Sunday 19 April 2015

CODE1110: Achim Menges - Introduction

Computational Design Thinking – Summary

Sean Alquist and Achim Menges discuss several main points throughout their introduction:
Computation: Alquist and Menges address the difference between computation and computerization and how understanding this difference is key when learning about computation as a whole. They say it ‘can be broken down as methods which either deduce results from values or sets of values, or simply compile or associate given values or sets of values’.
Systems Thinking: They highlight the point of determining things as ‘piecelike’ or ‘patternlike’, where you view something as a ‘structure of components’. They describe every object as a hierarchy of components with specific patterns of distribution.
Parametric Dependencies: Alquist and Menges explain the development of structures regardless of its form and/or formation.

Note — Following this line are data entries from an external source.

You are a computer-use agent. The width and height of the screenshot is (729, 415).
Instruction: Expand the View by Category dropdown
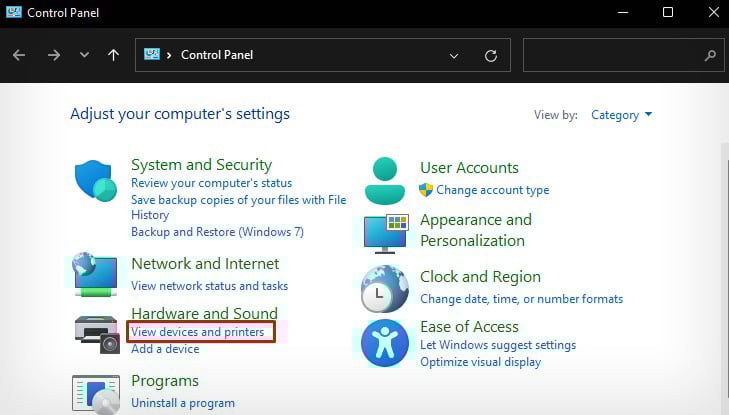click(x=622, y=115)
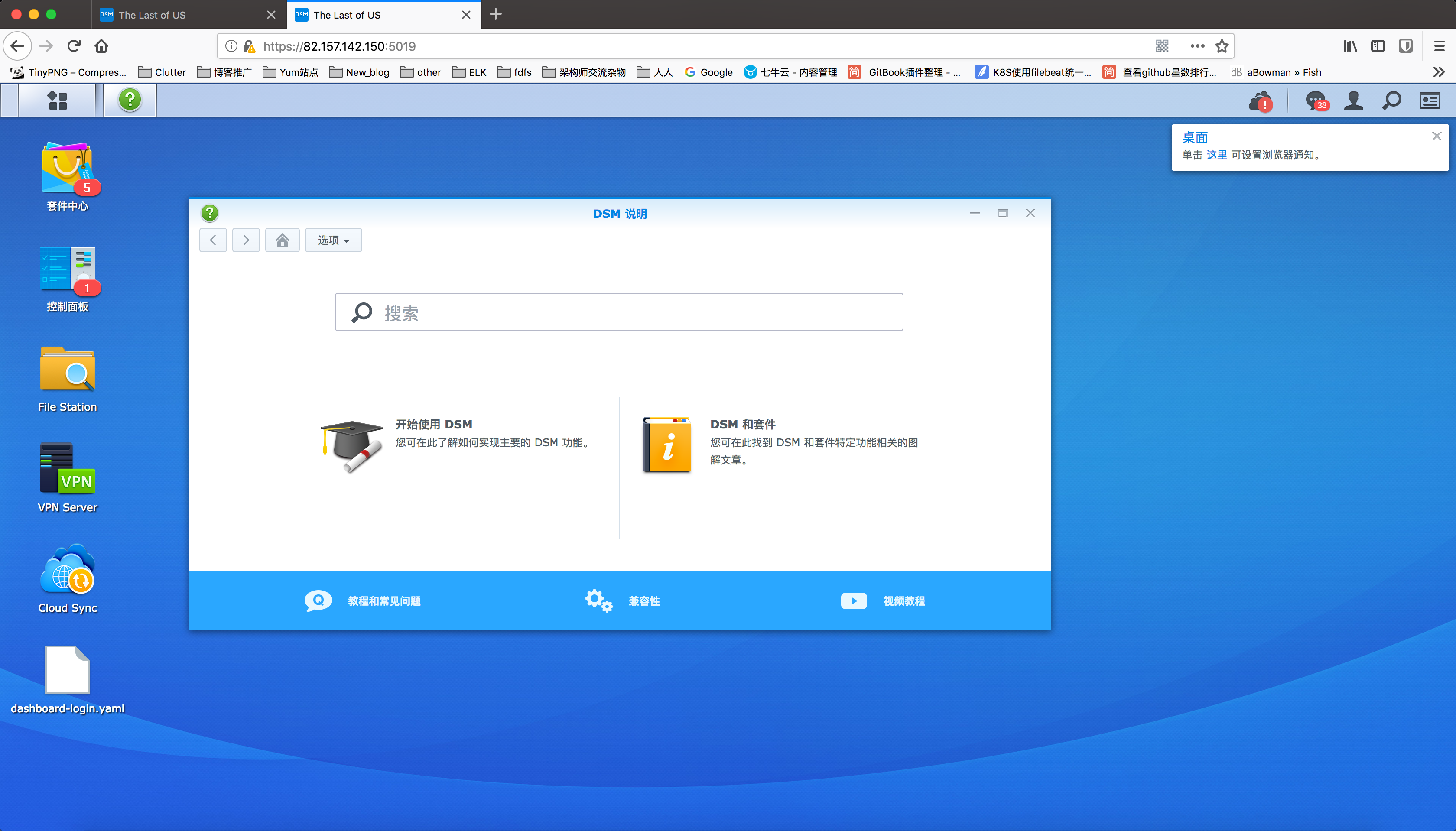
Task: Expand the hidden bookmarks overflow chevron
Action: pyautogui.click(x=1439, y=72)
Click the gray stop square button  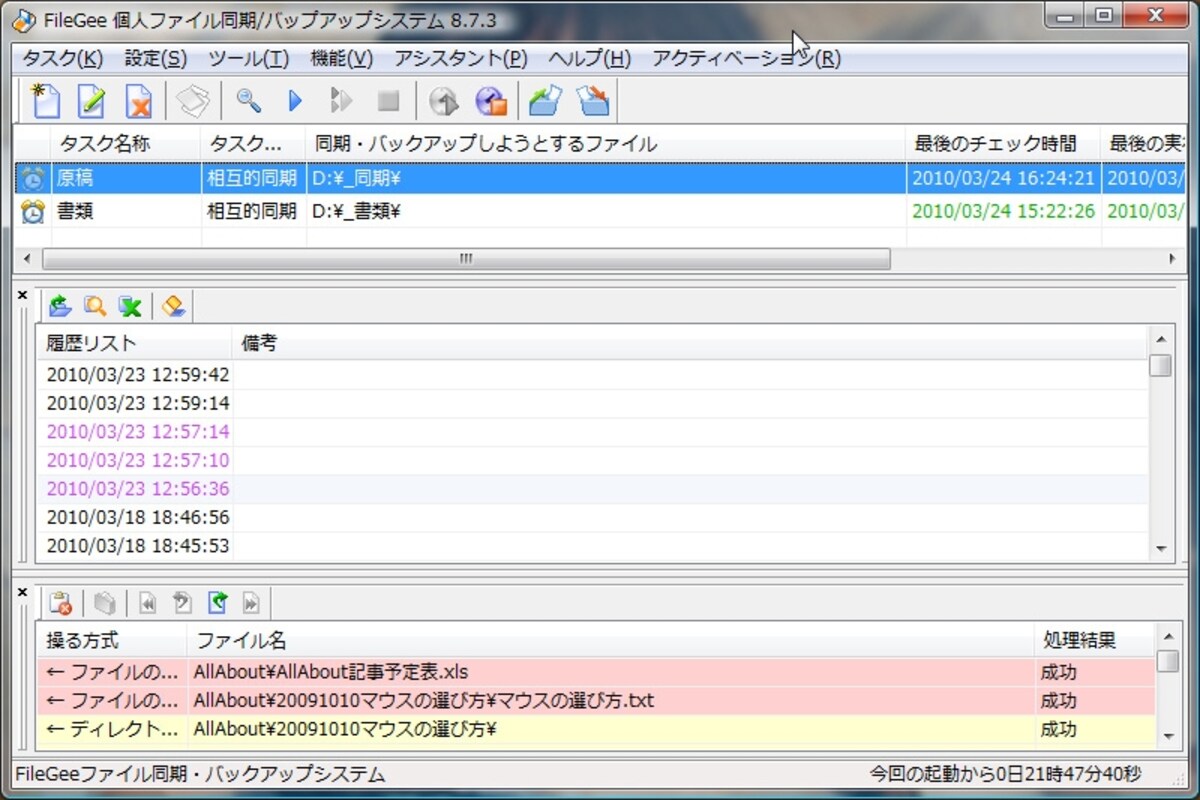point(388,101)
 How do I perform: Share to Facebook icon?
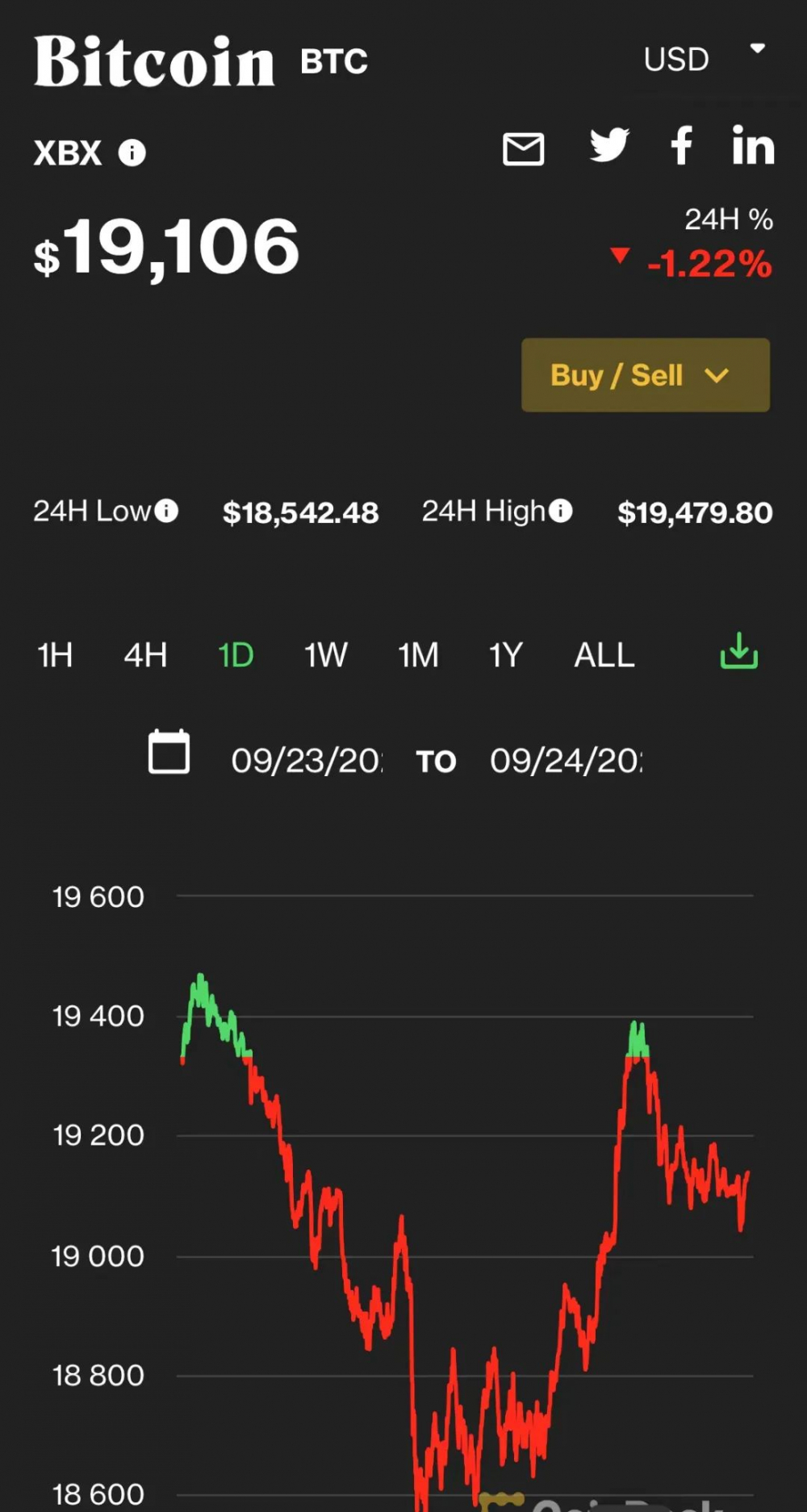tap(682, 146)
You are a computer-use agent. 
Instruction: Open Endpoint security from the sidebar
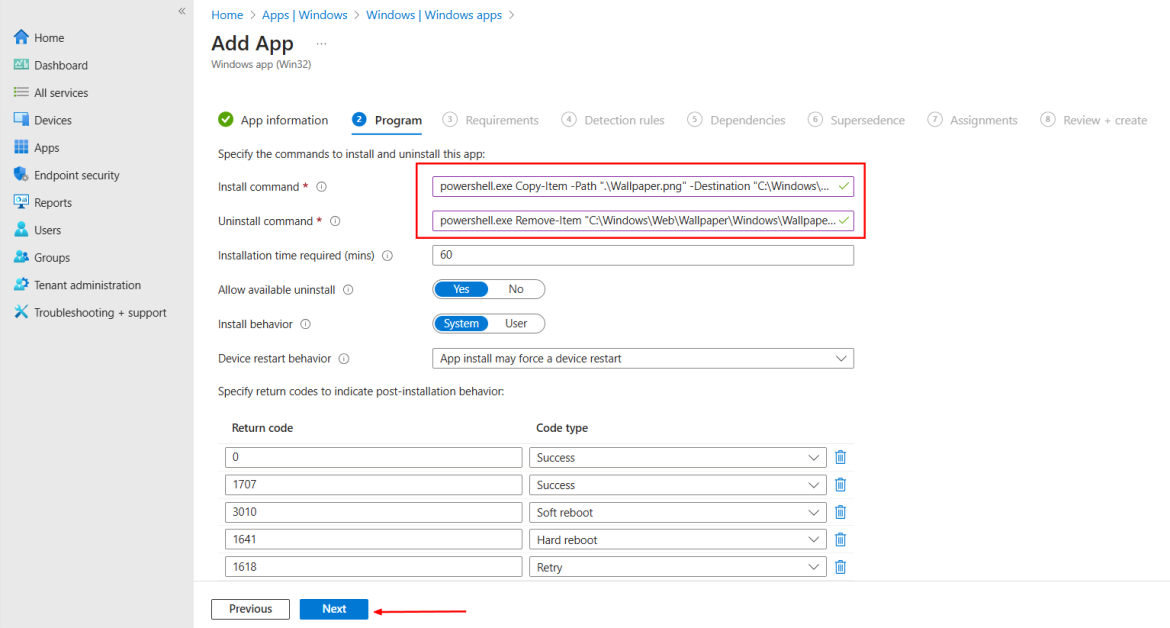pos(73,174)
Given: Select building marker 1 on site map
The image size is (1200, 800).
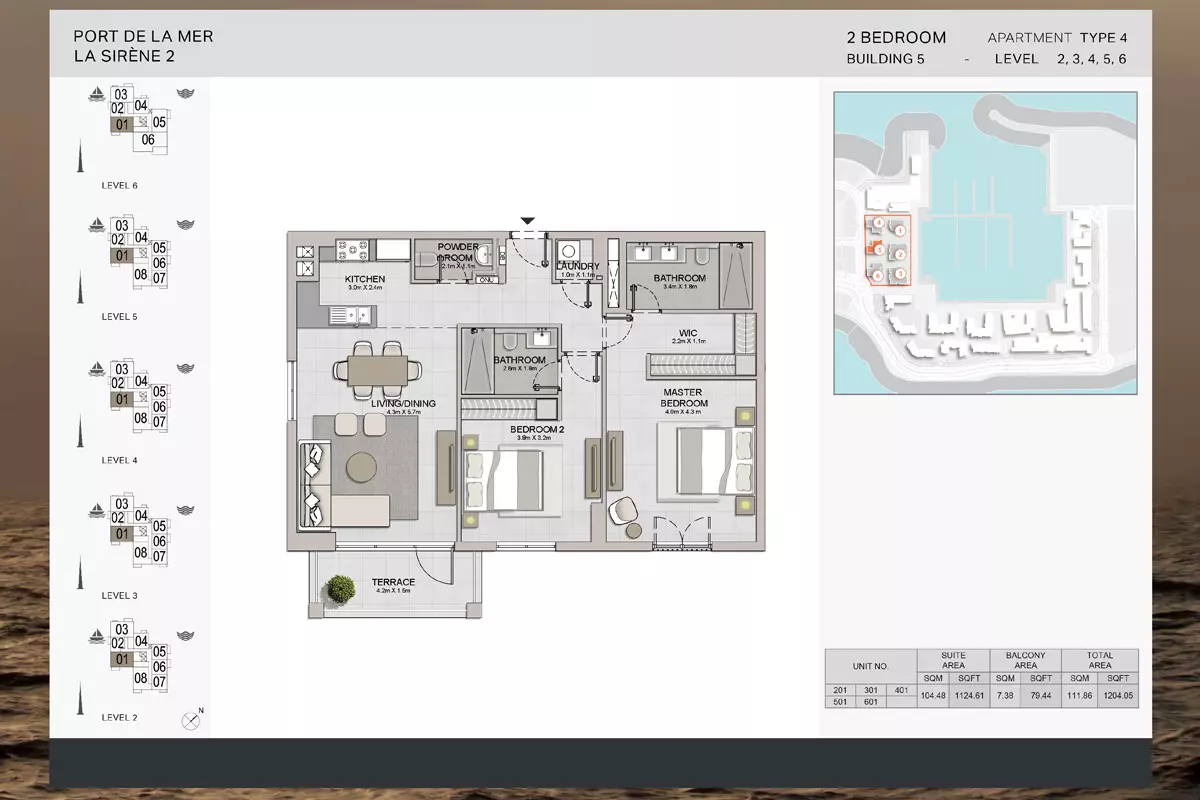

Goethe brought this formalism that ‘marks a turning away from the simple structure of end-products and toward the active’.
Emergent Formations: This refers to a process that makes a feature’s appearance more defined due to the background boundary. Crutchfield says ‘an emergent feature also cannot be explicitly represented in the initial and boundary conditions. In short, a feature emerges when the underlying system puts some effort into its creation’.

Designing Computation: Alquist and Menges discuss the validation of computational design as a whole. They talk about how it needs purpose with the intent of solving crucial complexities that will dramatically affect the way we execute certain processes.